Practices
Intro to ML Practice Exercises
Part 1: Classification
You are given a dataset containing information about students' exam scores and whether they passed or failed the final exam. Your task is to build a classification model to predict whether a student will pass or fail based on their exam scores.
Dataset: Student Performance
Exam 1 Score | Exam 2 Score | Passed |
---|---|---|
65 | 75 | 1 |
80 | 62 | 0 |
55 | 45 | 0 |
45 | 78 | 0 |
70 | 90 | 1 |
... | ... | ... |
Questions:
- What is the target variable in this dataset?
- Exam 1 Score
- Exam 2 Score
- Passed
- Which type of machine learning problem is this?
- Clustering
- Regression
- Classification
- What is the purpose of the classification model in this scenario?
- Choose the correct statement:
- Classification predicts numerical values.
- Classification predicts categorical outcomes.

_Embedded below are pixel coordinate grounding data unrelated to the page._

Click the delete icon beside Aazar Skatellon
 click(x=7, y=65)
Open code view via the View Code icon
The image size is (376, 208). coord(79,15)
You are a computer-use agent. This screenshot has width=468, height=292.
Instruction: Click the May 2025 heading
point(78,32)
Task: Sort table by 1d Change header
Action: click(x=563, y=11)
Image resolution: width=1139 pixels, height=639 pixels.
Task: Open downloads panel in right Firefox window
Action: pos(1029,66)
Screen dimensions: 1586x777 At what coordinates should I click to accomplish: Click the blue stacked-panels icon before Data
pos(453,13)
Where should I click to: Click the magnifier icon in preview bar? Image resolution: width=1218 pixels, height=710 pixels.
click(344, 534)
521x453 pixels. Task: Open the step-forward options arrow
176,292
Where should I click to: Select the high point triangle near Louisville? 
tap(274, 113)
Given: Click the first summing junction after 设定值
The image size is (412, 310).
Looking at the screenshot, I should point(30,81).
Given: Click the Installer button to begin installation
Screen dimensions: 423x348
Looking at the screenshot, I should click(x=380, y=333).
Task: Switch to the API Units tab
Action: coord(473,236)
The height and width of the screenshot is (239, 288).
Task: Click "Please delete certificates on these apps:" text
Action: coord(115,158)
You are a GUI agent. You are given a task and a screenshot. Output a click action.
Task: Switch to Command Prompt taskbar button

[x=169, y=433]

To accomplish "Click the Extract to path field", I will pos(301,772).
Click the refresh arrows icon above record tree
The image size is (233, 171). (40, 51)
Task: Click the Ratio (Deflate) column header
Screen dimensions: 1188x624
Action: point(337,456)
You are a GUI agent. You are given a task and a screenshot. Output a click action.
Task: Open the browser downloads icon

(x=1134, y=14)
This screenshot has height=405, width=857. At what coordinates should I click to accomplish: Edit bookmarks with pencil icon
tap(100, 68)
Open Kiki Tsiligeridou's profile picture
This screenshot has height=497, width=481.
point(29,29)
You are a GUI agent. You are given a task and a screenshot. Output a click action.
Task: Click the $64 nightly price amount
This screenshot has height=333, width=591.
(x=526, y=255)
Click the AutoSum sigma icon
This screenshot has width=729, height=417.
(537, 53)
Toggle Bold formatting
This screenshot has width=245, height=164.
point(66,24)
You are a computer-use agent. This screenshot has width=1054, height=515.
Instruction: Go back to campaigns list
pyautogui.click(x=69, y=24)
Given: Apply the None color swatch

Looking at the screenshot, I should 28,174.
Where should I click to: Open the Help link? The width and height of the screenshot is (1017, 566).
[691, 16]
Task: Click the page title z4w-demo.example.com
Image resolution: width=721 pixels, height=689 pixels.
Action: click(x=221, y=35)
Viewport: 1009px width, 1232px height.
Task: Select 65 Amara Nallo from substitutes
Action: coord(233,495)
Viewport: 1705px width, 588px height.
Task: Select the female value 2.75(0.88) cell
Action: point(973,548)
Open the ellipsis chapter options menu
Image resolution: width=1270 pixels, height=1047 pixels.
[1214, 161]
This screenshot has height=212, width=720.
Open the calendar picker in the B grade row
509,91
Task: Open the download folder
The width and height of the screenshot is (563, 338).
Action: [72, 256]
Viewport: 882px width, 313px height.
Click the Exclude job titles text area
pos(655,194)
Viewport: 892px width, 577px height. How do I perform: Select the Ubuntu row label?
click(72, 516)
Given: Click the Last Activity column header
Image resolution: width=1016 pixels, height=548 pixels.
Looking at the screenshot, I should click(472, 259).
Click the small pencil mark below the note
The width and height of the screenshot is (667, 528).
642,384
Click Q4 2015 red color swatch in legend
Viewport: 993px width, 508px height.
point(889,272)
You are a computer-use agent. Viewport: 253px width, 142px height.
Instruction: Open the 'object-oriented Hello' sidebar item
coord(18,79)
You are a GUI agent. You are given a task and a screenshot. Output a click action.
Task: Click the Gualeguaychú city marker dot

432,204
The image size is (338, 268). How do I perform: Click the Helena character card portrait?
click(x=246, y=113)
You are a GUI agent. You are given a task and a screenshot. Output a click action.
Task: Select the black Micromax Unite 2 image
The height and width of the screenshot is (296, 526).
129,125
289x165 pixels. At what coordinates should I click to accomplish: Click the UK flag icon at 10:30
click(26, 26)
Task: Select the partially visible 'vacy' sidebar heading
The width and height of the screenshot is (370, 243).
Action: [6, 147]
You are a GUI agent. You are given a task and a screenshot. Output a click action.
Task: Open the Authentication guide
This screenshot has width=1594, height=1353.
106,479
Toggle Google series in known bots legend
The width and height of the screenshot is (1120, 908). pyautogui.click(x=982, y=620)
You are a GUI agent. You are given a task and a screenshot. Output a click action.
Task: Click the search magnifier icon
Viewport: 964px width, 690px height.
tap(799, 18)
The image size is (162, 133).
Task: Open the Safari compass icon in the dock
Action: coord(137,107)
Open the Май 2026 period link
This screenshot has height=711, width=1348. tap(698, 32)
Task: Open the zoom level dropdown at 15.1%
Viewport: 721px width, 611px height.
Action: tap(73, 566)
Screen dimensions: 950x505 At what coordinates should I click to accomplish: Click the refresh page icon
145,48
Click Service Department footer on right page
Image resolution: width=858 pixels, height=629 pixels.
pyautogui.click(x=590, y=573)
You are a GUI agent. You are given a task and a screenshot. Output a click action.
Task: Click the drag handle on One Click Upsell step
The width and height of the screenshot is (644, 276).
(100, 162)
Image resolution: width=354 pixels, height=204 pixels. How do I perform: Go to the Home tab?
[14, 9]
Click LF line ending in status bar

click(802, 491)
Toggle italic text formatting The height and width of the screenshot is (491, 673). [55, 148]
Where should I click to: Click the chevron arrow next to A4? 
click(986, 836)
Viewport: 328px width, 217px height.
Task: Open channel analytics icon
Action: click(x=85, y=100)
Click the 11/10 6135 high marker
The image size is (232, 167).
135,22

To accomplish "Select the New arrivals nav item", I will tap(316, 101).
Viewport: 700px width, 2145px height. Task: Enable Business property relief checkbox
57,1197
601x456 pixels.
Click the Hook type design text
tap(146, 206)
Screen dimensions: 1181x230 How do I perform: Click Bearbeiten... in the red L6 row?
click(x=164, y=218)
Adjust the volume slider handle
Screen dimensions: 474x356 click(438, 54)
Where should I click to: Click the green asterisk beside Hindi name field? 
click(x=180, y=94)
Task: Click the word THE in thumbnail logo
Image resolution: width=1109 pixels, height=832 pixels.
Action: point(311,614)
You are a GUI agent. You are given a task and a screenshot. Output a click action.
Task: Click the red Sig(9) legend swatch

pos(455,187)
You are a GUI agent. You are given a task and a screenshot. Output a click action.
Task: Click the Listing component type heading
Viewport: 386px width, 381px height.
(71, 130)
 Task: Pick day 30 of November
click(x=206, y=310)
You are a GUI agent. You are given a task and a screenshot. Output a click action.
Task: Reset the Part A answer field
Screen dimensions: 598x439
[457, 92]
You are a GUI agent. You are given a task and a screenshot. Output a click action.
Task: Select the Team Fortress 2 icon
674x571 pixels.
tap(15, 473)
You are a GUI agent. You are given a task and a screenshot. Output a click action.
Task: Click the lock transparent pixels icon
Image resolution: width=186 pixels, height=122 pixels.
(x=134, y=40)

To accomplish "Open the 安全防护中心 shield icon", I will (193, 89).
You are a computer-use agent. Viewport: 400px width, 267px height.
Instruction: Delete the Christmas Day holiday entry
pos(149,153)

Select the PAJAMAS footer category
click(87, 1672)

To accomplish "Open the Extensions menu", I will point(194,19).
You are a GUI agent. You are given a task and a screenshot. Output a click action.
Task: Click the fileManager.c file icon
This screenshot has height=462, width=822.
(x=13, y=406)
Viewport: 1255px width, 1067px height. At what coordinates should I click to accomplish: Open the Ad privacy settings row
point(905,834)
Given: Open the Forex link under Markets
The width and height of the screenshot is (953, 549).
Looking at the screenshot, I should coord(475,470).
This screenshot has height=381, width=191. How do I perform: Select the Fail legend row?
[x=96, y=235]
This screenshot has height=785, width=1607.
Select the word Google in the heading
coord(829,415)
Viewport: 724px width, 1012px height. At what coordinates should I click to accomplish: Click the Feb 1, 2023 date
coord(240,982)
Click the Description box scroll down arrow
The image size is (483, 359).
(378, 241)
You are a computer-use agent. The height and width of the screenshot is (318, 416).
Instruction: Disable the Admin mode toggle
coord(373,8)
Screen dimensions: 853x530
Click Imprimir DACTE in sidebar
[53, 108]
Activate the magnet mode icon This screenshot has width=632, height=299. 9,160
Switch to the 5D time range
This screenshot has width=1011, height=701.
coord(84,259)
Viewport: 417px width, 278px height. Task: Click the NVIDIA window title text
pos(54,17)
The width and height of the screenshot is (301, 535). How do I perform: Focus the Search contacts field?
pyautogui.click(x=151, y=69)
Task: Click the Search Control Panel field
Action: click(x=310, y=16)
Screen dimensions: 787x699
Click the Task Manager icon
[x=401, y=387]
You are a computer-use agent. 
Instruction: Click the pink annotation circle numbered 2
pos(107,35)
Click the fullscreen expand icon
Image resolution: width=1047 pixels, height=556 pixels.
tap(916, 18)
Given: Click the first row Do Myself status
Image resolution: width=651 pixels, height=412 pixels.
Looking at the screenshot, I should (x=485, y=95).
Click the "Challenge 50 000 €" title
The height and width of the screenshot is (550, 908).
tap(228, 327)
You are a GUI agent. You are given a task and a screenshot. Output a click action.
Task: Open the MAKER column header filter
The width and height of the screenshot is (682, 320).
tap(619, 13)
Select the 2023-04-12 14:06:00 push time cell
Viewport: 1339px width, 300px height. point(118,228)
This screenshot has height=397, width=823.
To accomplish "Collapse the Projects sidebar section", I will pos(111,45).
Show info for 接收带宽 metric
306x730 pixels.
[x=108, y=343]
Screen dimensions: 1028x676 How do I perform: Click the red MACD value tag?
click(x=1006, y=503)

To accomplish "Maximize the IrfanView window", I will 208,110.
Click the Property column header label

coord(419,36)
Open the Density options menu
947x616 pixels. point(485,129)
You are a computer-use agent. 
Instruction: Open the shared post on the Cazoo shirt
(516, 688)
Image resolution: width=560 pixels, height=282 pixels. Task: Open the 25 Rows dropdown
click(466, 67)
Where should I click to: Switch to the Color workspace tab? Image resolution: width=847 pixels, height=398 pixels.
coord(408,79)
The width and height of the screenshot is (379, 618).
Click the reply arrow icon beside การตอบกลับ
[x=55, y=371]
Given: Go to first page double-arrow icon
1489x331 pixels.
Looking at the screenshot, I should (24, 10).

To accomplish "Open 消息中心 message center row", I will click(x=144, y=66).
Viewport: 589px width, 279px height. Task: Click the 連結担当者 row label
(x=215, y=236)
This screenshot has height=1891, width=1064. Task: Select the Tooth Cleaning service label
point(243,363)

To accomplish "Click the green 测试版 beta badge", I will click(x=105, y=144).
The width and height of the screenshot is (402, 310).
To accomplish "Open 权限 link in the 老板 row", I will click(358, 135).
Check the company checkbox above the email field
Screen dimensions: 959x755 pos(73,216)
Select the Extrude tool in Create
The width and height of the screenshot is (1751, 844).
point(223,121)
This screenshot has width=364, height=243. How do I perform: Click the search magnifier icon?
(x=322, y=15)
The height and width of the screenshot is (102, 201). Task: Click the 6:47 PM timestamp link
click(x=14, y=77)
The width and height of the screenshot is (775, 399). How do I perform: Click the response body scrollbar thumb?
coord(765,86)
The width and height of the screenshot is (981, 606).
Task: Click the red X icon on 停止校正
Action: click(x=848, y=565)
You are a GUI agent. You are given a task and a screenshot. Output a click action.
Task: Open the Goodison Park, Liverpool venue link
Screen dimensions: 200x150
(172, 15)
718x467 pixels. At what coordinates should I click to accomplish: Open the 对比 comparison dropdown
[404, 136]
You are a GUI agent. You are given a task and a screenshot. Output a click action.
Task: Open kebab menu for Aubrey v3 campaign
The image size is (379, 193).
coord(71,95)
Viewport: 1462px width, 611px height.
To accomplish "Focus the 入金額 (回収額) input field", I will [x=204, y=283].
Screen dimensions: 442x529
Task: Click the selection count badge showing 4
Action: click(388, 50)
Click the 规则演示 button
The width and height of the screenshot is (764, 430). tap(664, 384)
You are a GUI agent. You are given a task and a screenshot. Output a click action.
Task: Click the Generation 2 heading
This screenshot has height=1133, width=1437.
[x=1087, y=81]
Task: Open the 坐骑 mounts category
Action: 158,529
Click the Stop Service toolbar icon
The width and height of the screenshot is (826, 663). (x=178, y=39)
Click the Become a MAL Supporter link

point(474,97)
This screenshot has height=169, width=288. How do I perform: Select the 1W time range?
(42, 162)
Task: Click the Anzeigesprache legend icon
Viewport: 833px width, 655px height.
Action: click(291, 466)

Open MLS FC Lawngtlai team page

- Classification predicts time series data.
Part 2: Regression
You are given a dataset containing information about houses, including their sizes (in square feet) and corresponding prices. Your task is to build a regression model to predict the price of a house based on its size.
Dataset: House Prices
Size (sq ft) | Price ($) |
---|---|
1500 | 200000 |
1800 | 230000 |
1200 | 150000 |
2200 | 250000 |
1600 | 210000 |
... | ... |
Questions:
- What is the target variable in this regression dataset?
- Size (sq ft)
- Price ($)
- Which type of machine learning problem is this?
- Clustering
- Classification
- Regression
- What is the purpose of the regression model in this scenario?
- Choose the correct statement:
- Regression predicts numerical values.
- Regression predicts categorical outcomes.
- Regression predicts time series data.
Submission
You are required to submit documentation for practice exercises over the course of the term. Each one will count for 1/10 of your practice grade, or 2% of your overall grade.
- Practice exercises will be graded for completion not perfect correctness.
- You have to document that you did the work, but we won't be checking if you got it right.
- You MUST upload your analysis/visuals as a single file to
Practices - ML
on Gradescope after the exercise to get the grade for this exercise.
Your log will count for credit as long as:
- It is accessible to your instructor, and
- It shows your own work.